=== Records for the task ===
......
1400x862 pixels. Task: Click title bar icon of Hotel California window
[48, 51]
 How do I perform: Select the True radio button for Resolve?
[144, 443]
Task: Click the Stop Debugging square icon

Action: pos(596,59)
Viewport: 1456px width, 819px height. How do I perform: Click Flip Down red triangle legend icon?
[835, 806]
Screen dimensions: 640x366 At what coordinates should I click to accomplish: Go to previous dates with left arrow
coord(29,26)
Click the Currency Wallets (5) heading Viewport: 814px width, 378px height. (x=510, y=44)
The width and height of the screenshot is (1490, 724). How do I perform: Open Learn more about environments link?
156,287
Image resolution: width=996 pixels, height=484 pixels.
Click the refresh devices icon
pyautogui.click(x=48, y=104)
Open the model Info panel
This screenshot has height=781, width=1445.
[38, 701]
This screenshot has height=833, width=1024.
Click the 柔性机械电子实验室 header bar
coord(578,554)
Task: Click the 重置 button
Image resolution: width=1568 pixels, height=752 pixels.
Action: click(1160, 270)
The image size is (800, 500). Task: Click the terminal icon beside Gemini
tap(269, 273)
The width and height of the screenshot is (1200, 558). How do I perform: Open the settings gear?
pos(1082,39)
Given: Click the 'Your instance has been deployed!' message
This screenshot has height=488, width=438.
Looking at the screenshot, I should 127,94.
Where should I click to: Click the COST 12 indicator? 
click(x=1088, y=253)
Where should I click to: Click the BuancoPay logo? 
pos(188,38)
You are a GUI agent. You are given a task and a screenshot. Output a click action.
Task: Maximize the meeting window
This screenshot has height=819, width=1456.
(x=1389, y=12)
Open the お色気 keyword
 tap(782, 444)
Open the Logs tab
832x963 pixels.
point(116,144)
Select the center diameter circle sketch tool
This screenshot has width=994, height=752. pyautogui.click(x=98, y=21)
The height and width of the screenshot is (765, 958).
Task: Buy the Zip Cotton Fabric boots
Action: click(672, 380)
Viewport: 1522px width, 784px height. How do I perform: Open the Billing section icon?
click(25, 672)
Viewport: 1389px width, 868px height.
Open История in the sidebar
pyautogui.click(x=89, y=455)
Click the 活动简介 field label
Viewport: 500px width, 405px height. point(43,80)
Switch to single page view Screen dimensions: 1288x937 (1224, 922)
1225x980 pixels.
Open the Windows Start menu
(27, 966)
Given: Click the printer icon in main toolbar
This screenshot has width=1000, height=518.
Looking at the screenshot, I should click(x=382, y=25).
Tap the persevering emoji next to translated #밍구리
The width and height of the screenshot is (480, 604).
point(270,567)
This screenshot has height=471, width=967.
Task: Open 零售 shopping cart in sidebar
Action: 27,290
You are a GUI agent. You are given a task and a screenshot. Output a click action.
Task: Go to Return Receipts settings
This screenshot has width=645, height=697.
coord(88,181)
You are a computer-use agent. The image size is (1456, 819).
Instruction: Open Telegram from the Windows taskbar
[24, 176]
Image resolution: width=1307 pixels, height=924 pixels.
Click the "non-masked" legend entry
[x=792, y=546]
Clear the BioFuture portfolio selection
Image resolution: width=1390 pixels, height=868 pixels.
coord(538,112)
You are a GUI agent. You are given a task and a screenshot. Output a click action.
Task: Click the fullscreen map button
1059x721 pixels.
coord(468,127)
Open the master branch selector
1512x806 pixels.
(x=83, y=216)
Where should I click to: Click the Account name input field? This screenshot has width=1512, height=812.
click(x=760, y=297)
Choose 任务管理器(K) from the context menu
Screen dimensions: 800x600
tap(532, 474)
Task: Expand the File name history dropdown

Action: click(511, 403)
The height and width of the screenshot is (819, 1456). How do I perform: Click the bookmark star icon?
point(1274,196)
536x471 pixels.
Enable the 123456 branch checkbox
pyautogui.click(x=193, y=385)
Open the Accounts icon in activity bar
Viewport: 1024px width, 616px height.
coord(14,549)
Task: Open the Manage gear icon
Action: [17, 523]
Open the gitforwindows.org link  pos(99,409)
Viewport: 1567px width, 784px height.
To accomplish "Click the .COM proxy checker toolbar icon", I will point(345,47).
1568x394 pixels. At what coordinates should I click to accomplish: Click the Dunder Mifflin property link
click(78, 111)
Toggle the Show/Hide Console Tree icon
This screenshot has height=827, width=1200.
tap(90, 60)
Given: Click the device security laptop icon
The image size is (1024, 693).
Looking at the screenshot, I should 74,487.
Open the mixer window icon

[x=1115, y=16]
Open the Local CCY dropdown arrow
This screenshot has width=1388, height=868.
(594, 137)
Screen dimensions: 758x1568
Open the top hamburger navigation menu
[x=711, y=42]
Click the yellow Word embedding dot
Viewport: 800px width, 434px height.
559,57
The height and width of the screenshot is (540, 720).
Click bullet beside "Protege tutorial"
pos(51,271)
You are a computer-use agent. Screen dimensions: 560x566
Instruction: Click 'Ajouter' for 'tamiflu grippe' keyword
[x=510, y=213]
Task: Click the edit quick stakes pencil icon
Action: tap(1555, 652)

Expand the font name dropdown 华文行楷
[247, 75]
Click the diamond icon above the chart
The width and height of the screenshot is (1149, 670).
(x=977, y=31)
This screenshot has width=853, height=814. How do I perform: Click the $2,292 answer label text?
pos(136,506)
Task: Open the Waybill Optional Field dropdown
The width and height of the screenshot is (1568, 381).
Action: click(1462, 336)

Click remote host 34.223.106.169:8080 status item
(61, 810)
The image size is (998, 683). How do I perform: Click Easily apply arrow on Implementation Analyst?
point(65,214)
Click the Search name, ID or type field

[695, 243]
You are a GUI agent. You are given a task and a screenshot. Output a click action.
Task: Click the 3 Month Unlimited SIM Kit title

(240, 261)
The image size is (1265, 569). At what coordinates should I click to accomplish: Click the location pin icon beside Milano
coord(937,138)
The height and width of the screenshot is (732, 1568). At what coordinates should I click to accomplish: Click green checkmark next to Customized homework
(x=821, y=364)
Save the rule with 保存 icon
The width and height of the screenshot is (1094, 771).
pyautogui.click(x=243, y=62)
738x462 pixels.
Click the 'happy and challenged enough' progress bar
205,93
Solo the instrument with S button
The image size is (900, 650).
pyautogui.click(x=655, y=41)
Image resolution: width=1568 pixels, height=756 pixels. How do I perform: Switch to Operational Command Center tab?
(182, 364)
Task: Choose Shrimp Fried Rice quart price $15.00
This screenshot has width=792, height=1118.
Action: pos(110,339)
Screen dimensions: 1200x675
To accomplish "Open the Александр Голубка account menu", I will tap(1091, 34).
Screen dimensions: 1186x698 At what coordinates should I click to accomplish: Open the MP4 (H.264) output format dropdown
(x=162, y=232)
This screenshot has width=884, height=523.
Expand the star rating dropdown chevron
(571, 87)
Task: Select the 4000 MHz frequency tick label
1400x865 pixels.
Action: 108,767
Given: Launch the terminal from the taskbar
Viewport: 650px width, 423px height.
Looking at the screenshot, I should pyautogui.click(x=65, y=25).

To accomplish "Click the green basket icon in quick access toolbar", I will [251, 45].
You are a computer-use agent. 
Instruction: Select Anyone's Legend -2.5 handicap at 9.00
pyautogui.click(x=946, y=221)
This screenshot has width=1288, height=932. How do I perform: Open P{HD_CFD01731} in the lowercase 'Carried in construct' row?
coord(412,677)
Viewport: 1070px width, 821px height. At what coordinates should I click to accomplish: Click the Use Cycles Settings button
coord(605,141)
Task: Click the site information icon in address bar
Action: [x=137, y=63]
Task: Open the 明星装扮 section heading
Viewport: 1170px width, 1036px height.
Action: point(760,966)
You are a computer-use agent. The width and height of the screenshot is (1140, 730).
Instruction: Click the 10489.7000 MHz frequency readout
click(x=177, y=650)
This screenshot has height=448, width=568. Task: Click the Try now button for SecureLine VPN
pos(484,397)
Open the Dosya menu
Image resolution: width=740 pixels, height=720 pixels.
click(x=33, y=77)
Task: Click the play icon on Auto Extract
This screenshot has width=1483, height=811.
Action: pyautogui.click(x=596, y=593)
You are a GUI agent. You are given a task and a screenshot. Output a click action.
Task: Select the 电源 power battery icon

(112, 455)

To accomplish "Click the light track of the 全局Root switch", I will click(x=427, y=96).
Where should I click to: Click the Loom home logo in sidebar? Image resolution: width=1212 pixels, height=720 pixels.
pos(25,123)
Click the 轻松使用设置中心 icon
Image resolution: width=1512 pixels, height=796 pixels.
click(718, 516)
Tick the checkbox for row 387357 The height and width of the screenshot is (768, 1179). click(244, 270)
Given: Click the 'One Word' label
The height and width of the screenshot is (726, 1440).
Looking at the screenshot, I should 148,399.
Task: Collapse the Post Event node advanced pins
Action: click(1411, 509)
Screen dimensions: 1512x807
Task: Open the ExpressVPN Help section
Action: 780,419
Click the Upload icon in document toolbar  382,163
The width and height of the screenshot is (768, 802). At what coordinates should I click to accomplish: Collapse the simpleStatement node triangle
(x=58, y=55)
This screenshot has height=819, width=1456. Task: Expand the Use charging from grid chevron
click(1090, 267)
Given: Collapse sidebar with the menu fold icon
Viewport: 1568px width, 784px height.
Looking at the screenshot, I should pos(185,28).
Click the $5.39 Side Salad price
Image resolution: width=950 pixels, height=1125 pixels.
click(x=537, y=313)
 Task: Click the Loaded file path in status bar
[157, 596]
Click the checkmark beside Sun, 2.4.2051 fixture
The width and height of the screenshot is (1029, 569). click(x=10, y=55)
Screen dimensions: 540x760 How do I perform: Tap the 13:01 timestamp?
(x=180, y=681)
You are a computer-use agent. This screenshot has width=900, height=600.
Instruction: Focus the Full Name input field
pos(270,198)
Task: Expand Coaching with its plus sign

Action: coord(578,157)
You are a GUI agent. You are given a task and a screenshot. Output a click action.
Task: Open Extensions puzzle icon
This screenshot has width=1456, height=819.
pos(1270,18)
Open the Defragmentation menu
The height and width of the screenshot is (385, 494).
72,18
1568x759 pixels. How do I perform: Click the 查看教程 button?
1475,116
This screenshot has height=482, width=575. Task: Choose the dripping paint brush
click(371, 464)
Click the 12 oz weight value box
......
=== Challenge ===
Can you print the lines of the items above word for word, starting with the line containing "Tap the persevering" and going through the line containing "Action: 27,290"?

=== Result below ===
Tap the persevering emoji next to translated #밍구리
The width and height of the screenshot is (480, 604).
point(270,567)
This screenshot has height=471, width=967.
Task: Open 零售 shopping cart in sidebar
Action: 27,290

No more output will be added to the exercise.